#### [Problem to solve]
Reproduce exactly, with no pictures, each line from the opening of the material down through the line containing "Task: Open CloudShell".

#### [Working data]
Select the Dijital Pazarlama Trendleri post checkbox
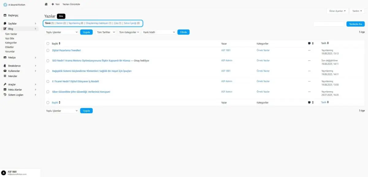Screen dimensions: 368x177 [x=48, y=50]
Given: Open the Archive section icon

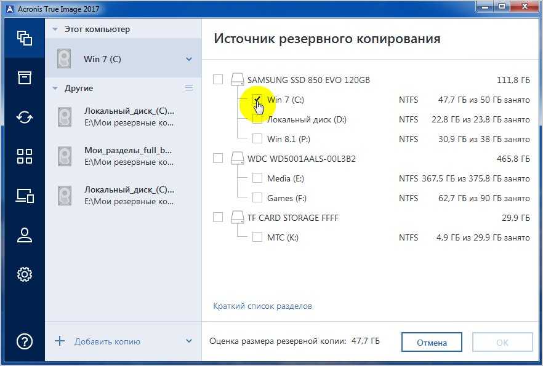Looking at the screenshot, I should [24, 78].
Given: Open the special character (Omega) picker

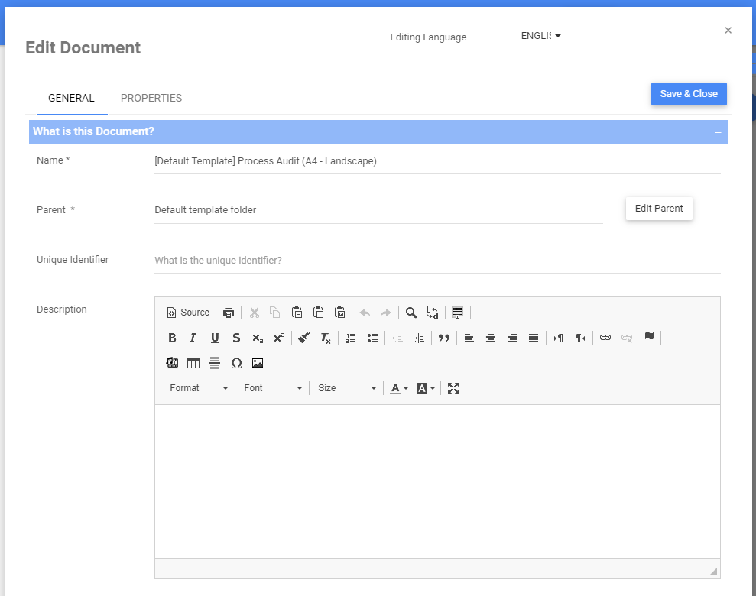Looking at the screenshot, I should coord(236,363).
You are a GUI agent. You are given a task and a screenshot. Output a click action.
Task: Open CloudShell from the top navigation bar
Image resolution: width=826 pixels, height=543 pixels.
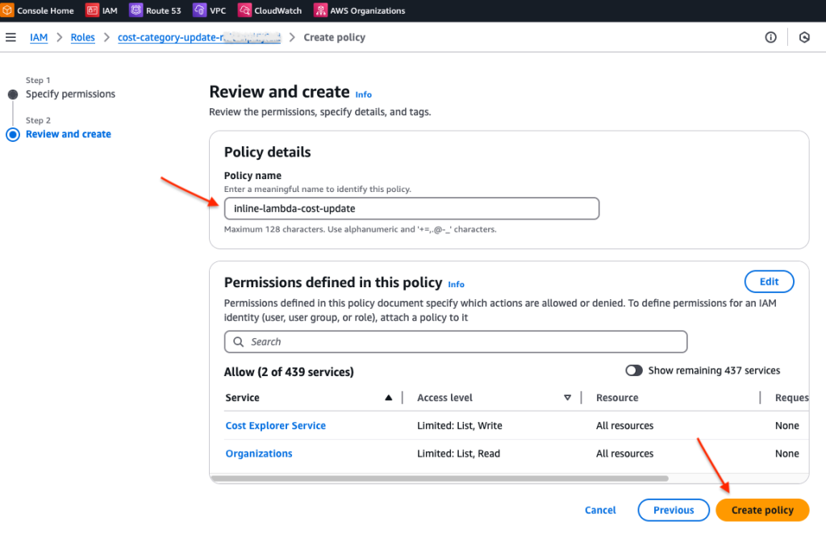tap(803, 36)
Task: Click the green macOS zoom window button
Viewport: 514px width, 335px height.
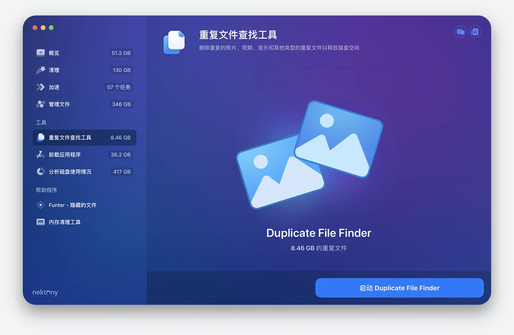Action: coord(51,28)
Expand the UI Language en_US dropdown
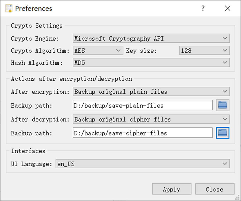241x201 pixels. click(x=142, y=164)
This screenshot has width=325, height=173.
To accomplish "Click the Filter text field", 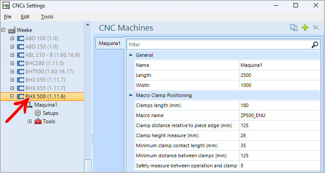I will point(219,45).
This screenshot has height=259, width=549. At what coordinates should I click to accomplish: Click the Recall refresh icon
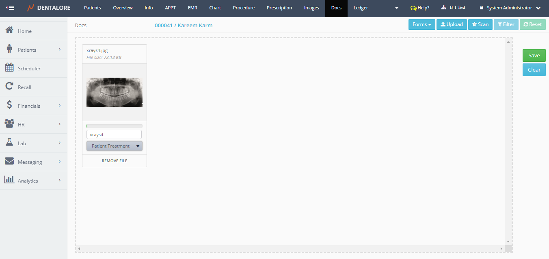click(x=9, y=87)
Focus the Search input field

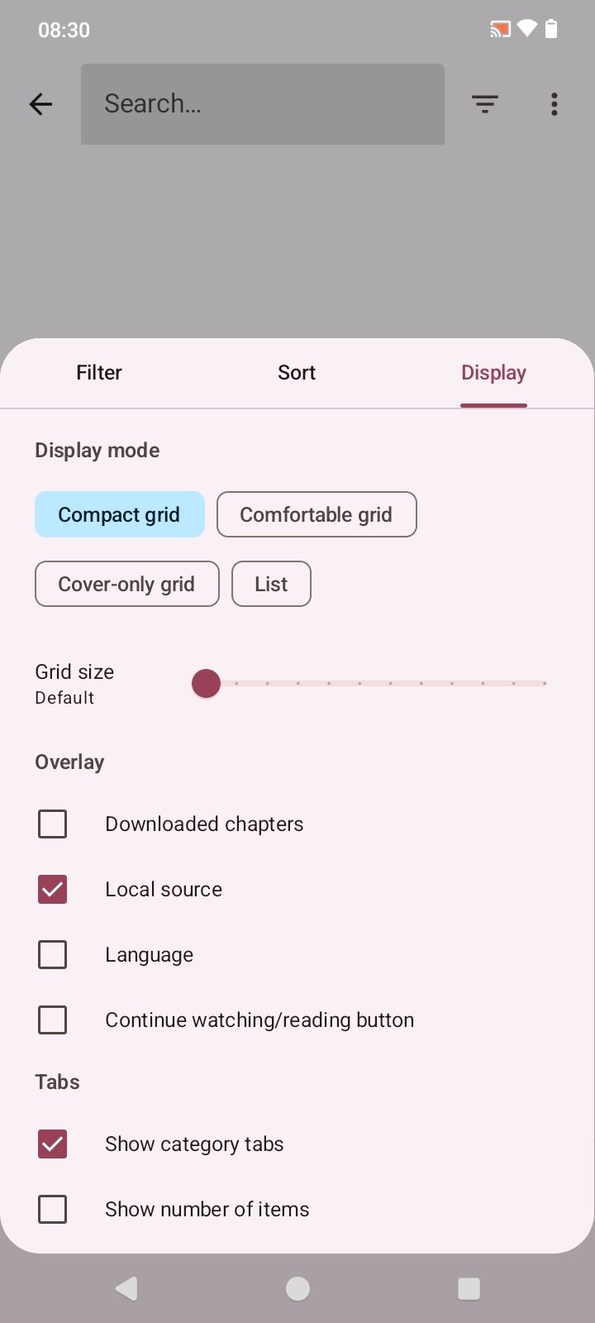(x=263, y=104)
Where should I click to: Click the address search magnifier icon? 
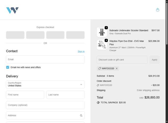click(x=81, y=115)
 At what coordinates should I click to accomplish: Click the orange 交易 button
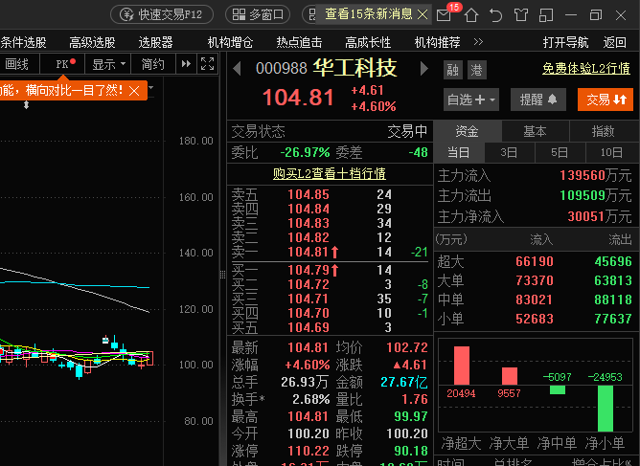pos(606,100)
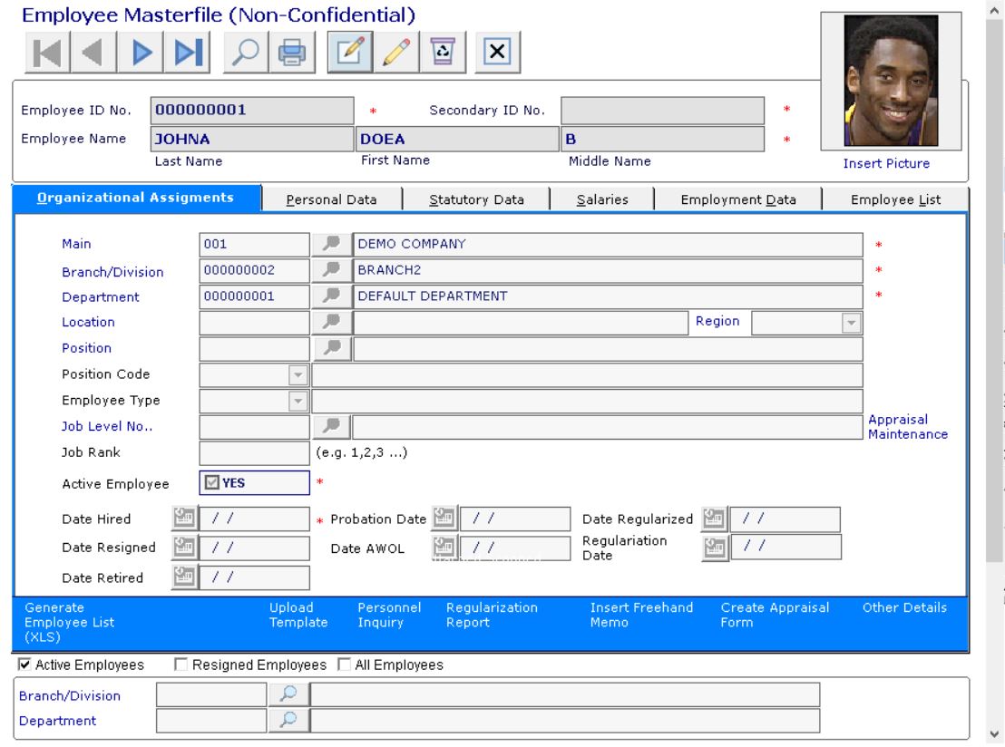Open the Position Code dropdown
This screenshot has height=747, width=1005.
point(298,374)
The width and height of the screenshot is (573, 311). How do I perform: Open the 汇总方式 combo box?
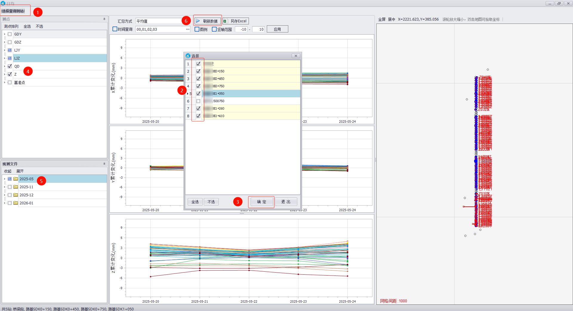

#### [The answer]
Select the Dijital Pazarlama Trendleri post checkbox
Screen dimensions: 368x177 [x=48, y=50]
Given: Open the Archive section icon

Looking at the screenshot, I should [24, 78].
Given: Open the special character (Omega) picker

Looking at the screenshot, I should coord(236,363).
You are a GUI agent. You are given a task and a screenshot. Output a click action.
Task: Open CloudShell from the top navigation bar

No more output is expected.